Biplanar or dual plane is the placement of choice for many experienced surgeons. But like most things plastic surgery, not every approach is right for every patient.

What is a BiPlanar Implant?

First of all, there are a few different ways a breast implant can be placed.

  • Submuscular: Under the Muscle, the breast implant is placed below the pectoral muscle.
  • Biplanar or Dual Plane, the upper portion of the breast implant is placed under the pectoral muscle, while the lower half sits just under the breast tissue.
  • Subglandular: the breast implant is placed behind the breast tissue but above the pectoral muscle.
  • Subfascial: the breast implant is placed beneath the thin layer of tissue (called fascia) that covers the pectoral muscle, rather than below the muscle.

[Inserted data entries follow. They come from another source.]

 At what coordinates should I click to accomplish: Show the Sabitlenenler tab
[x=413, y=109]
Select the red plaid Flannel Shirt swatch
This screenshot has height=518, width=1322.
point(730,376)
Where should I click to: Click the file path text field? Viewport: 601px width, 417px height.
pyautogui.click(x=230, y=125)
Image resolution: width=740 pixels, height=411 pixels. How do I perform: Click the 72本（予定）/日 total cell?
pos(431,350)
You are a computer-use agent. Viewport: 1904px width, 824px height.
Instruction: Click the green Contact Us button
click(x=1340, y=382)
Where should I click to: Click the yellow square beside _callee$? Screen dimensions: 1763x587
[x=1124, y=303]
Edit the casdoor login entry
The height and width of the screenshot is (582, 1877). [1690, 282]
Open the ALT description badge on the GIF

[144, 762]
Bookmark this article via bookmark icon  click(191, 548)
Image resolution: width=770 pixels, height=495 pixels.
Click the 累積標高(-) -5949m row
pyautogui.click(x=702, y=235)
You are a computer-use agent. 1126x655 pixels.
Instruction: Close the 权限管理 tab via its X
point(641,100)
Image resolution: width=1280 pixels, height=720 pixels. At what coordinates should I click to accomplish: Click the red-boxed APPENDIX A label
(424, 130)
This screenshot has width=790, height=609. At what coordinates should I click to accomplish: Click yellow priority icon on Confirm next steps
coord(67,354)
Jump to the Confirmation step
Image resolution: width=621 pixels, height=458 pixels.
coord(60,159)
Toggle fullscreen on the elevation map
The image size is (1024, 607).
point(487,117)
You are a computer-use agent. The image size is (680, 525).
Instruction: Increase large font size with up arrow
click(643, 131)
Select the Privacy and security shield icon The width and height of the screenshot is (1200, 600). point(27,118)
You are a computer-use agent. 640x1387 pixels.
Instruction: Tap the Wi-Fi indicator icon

Biplanar implants, like the ones Kylie Jenner recently revealed she has, are a common choice these days. New York plastic surgeon Mokhtar Asaadi, MD, says the dual-plane technique creates a natural slope at the top of the breast while allowing fullness and shape at the bottom. “It’s a great option for women who want a natural look that still has volume,” he adds.

But there are some notable drawbacks.

Changing Appearance, Movement and Deformations

“Biplanar implants can lead to animation deformity, where the breasts move and flatten when patients tighten their pectoralis major muscle,” explains Dr. Jewell. “We also see what’s called waterfall deformity, where the implant is held behind the pectoralis major and over time, the breast tissue falls off the implant mound, leading to a sudden drop, waterfall look.”

At the same time, patients report malposition. “The pectoralis major is a very strong muscle and can push the implant down and out laterally where there is no muscle coverage,” Dr. Jewell notes. “That’s something to note for gym enthusiasts who do chest exercises.”

And that firm, ball-like look? That’s a tell-tale sign of having biplanar implant displacement. “When the patient moves certain arm positions, like raising their arms, the breast can look very round and firm,” Dr. Jewell notes.

Embracing Alternate Placement Techniques

These patient reports have led to a slow change among plastic surgeons, shifting their preferred implant placement to other options. Of course, like all things breast augmentation, your surgeon will have to have your unique body in mind to find the best option.

According to Tucson, AZ plastic surgeon Raman C. Mahabir, MD, over-the-muscle (subglandular) placement can be ideal for certain patients, particularly those with adequate natural breast tissue. “Over the muscle can look and feel more natural in the right person,” he explains. “As long as there’s enough tissue to camouflage the implant, it doesn’t move with muscle flexing and avoids some of the issues we see with submuscular placement.”

Another option gaining steam among experts is the subfascial approach.

“The advantage of using a retromammary subfascial approach is that the breast tissue and implant are connected and move together versus being disconnected,” Dr. Jewell explains. “Subfascial location has lesser waterfall and no animation issues. The capsule contracture incidence is roughly the same as biplanar. For most patients in my experience, subfascial is the best option.”